I think it might be the way forward.
Not based on condemning things we cannot stop or lamenting the way things are going…
…but by instead focusing on what is precious and irreplaceable about being human.
What would a noble education in literature look like? What there would deepen our souls? It’s not in training the five-paragraph essay format, probably. But it probably does involve mastering writing in some fashion, for instance, even though AI can write for us. The act of writing seems to help us learn to think better. How can we refine that practice? How might we use AI to zoom in on the parts of writing that are deeply relevant for us?
And even though AI can make drawings for us, it cannot express our souls for us. Works of art, done by hand, will still matter — much like the hand-carved chair.

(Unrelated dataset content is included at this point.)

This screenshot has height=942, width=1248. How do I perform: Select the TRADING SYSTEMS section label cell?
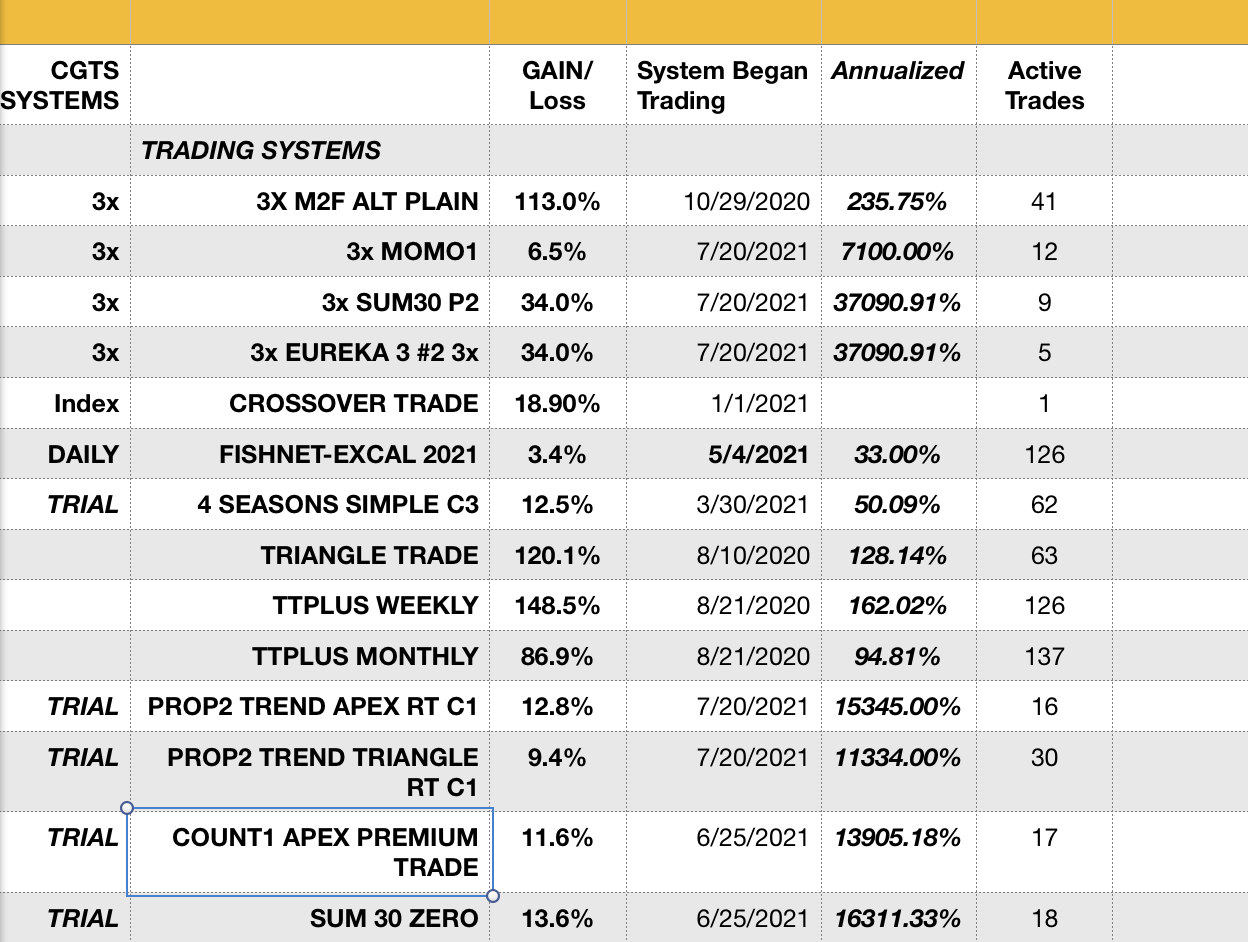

Same with music. And poetry.
Machines might eventually do science better than us, but it cannot do our understanding and inner transformation for us. I still enjoy learning the nuances of physics even though other people know it much more deeply than I do, and even though it’s not obviously relevant in practical ways to my daily life. But it is relevant: it colors my experience of the blades of grass I touch, and the way I feel the wind, and how I hear the timbre of the voices of the people I love.

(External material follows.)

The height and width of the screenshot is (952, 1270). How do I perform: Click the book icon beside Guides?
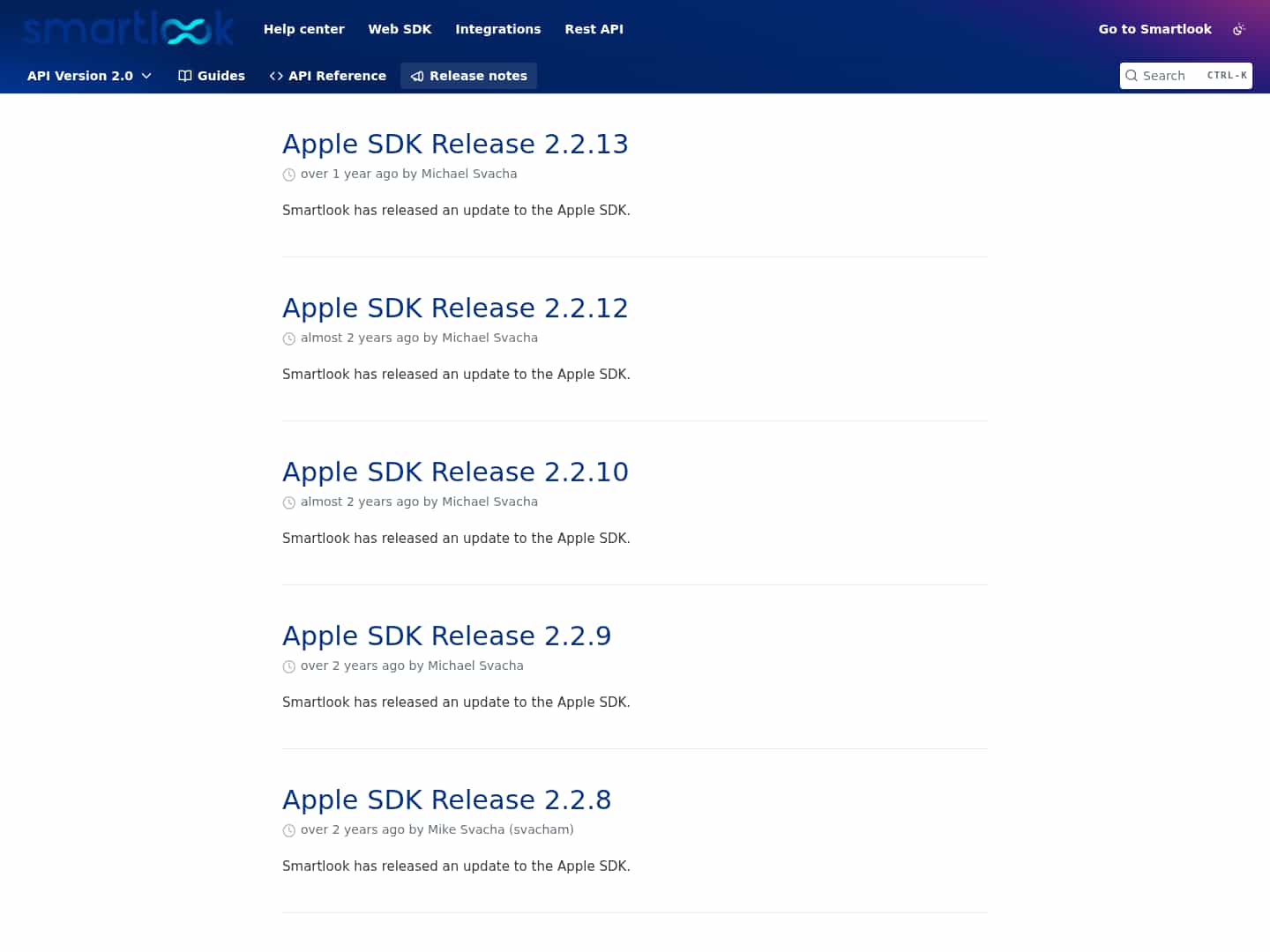tap(184, 76)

It’s a big ask, for the world to pivot in any direction. There are some deep laws that say it’ll be hard.
But I think it’s getting easier, now that so much of what we’ve had to do to survive is being replaced.
So in short, here’s my invitation:
Let’s focus on human enrichment. Both for ourselves, and also in terms of what we support. Let’s focus on what we want more of.
Let’s create things that transparently offer enrichment. Let people come because they can tell it’s worth checking out. Drop all coercion. Let’s dance with desire and meaningfulness instead.
And also, for reasons beyond the scope of this particular post, it’s important to me that this is taken as an invitation. I feel a lot of hope for this direction, but I’m also just one person. Even if I were totally right on the nose here, that matters only to the extent that others can see it themselves, without reference to me. And there might be important things I’ve overlooked or didn’t think to mention.
(In particular, I’m loosening my usual perfectionist standards so I can get an essay out each week! So this whole post is a bit messier than I’d prefer.)
So please take this as a starting point. If you feel inspired and it changes what you want to focus on, wonderful. I’d love to hear about it. If you have doubts, let those be voiced! As my dear friend and colleague Malcolm Ocean might say: distrust is sacred.
And the whole point I want to make here is:
Let’s deeply honor what’s truly sacred.
I've been thinking about this topic a lot recently and appreciate you writing about it. Your list of "work" that AI cannot take away from us threw me a bit. Can savoring food or enjoying a sunset be considered "work"? If so, a world more focused on human enrichment would be a welcomed change. My definition of and relationship with work is definitely an area where I have a lot to unpack and examine.
I'm also thinking about something an older person once told me. In his day, it was thought that technological advancements would leave humans with excessive amounts of leisure time. Instead, we seem to be more harried than ever before. How can we ensure that doesn't happen again as we make this new AI shift?
Your idea of collectively focusing on human enrichment could prevent that. It feels right. But can we collectively make that shift, especially when we are being bombarded with the addictive slop? Some of us can. What about the rest of humanity? Can we all pursue and create opportunities for human enrichment?
Maslow's hierarchy of needs comes to mind. Enrichment is higher in the hierarchy. What happens if AI takes away the ability for many people to meet their basic needs? Enrichment may be out of reach if one is faced with a lack of food or shelter.
This a bit rambling, but I wanted to share what this brought up for me.
On a side note – the bracelet in the last photo says "Glory to Ukraine", which surprised me, seems out of place. Was that intentional?